§ **PASSAGE**:
It took me a long time to let myself identify as queer. I had known and understood that I had feelings for girls at school since before I could add two double digit numbers, but at the same time, I also understood that I had feelings for boys. I knew what it meant to be gay and what it meant to be straight, but neither of those definitions encompassed everything I was feeling.

It wasn’t until after my first crush on a girl had been and gone that I was introduced to bisexuality. The first time I heard the words to describe my experience was also the first time I was introduced to biphobia. I was taught by my peers that being bisexual was somehow both dangerous and a myth. Before I had time to identify with or explore my sexuality, I had already absorbed the idea that it was wrong and tried to distance myself from it.

§ **EXERCISE INSTRUCTIONS**: Which labels for sexual orientation appear in the passage about coming to identify as queer? The material below this passage is unrelated to it.

§ **DATASET SECTION**:
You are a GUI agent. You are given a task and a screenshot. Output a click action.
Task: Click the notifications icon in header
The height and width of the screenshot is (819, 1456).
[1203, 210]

§ **IN RESPONSE**: Queer, gay, straight, and bisexual (used as both "bisexuality" and "bisexual").